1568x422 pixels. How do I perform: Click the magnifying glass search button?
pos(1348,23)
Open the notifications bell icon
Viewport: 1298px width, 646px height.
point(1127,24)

·····

Write out the records in full, word for word.

1568x422 pixels. How do I perform: Click the magnifying glass search button?
pos(1348,23)
Open the notifications bell icon
Viewport: 1298px width, 646px height.
point(1127,24)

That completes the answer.